Soal Gereja, Gereja Mesti Bercorak Khas Papua

Pater Neles Tebay.@WPNewsOrg

Agama Kristen sudah lama hadir di Tanah Papua. Berkat pewartaan Injil yang dimulai oleh para misionaris, banyak orang Papua sudah menjadi Kristen.Tandanya, kini banyak denominasi gereja yang anggotanya adalah orang Papua. Banyak pendeta dan pastor adalah orang asli Papua. Tetapi pertanyaan: Apakah dengan munculnya para pendeta dan pastor asli Papua, dengan sendirinya gereja sudah bercorak Papua?

Guna menjawab pertanyaan di atas, para pimpinan gereja yang berhimpun dalam wadah Persekutuan Gereja-Gereja Papua (PGGP) perlu menyelenggarakan diskusi untuk membahas dan menyepakati indikator-indikator yang akan dipakai untuk mengukur ada-tidaknya corak khas Papua pada gereja. Tulisan ini mengangkat empat indikator sebagai bahan untuk diskusi lebih lanjut.

Pertama, adanya keterbukaan terhadap budaya Papua. Gereja membuka dirinya kepada kebudayaan lokal di Tanah Papua. Berbekalkan sikap keterbukaan ini, gereja melaksanakan dialog dengan setiap kebudayaan lokal dimana dia berada. Mengedepankan jalan dialog, semua anggota gereja dengan sabar dan penuh kasih menyatakan rasa hormat terhadap setiap kebudayaan dan mempelajari berbagai unsur kebudayaan lokal.

Dengan demikian gereja dapat memahami kebudayaan setempat, menemukan nilai-nilai unggul (positif) budaya lokal yang menjadi dasar utama dan menopang hidup masyarakat setempat, dan mengenal kekhasan dari setiap kebudayaan. Gereja juga menemukan praktek-praktek dalam kebudayaan setempat yang berlawanan dengan nilai-nilai universal sehingga perlu diperbaharui oleh masyarakat setempat.

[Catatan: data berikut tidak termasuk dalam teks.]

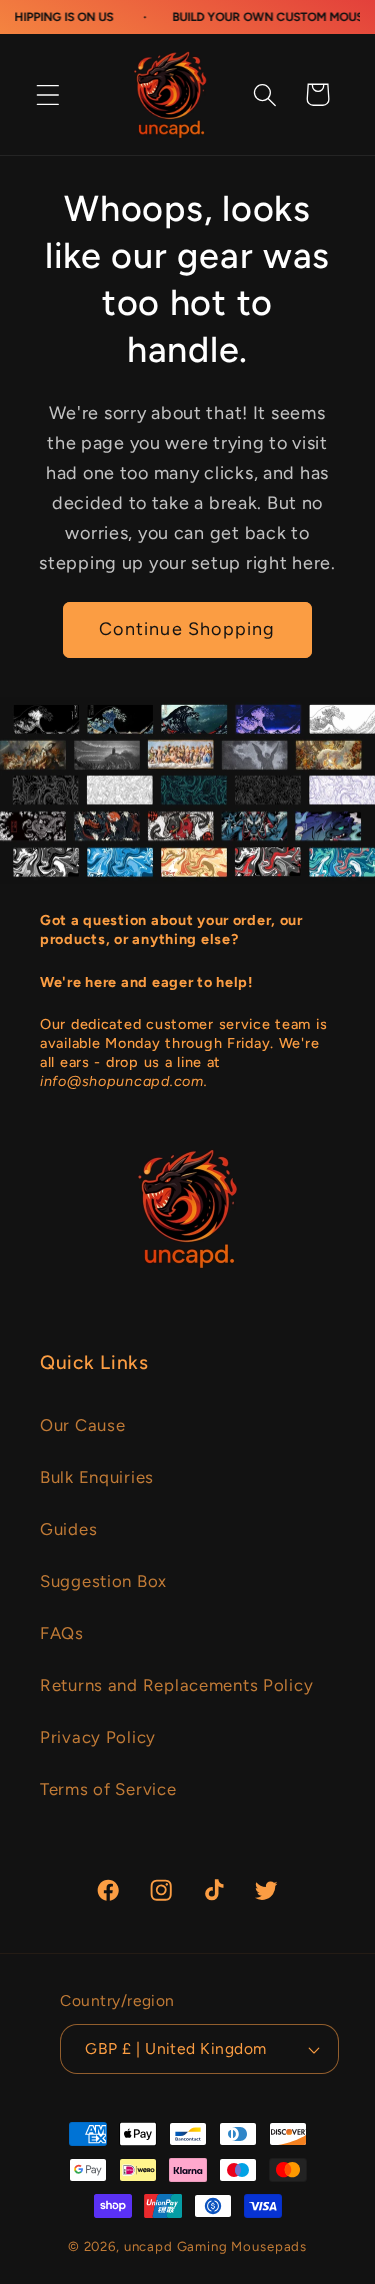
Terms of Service (108, 1789)
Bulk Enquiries (97, 1477)
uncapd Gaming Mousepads (215, 2246)
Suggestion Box (103, 1581)
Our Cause (82, 1425)
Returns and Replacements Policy (176, 1685)
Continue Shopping (187, 629)
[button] (48, 94)
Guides (68, 1529)
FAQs (62, 1633)
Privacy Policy (98, 1737)
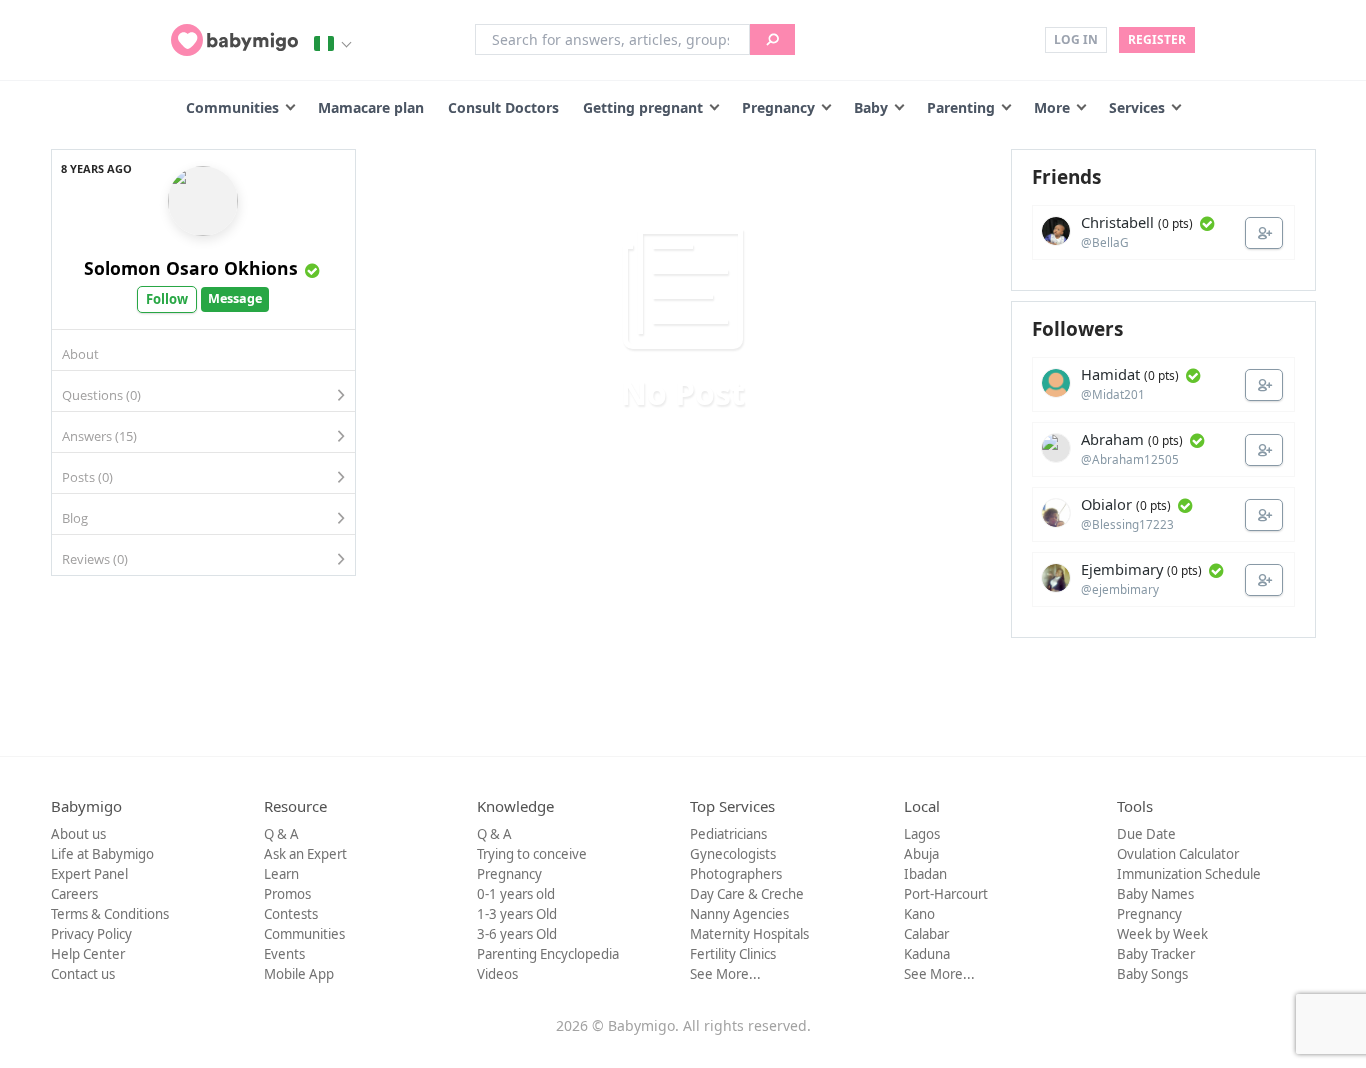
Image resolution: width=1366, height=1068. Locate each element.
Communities (232, 107)
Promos (287, 894)
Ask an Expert (305, 854)
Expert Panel (89, 874)
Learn (281, 874)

Dialog dengan kebudayaan lokal memungkinkan gereja menerima unsur-unsur kebudayaan lokal dalam kehidupan gereja. Penerimaan dan penghormatan terhadap kebudayaan lokal dinyatakan, antara lain, dengan mengggunakan ukiran-ukiran budaya setempat dalam gedung gereja, menggunakan lambang dan simbol budaya sebagai sarana pengungkapan iman umat, memuji Tuhan dalam ibadat melalui lagu-lagu rohani bahasa setempat,dan menggunakan nilai-nilai unggul dari budaya lokal dalam pewartaan. Semua praktek ini memperlihatkan bahwa suatu gereja sungguh menghormati orang setempat beserta kebudayaannya.

Kedua, adanya pemahaman secara menyeluruh terhadap keberadaan orang Papua. Gereja mesti mengenal orang Papua yang hidup di sekitarnya,dengan memahami sejarah hidup dan perkembangan mereka. Proses pembelajaran sejarah orang setempat akan membantu gereja untuk memahami keberadaan mereka pada masa kini.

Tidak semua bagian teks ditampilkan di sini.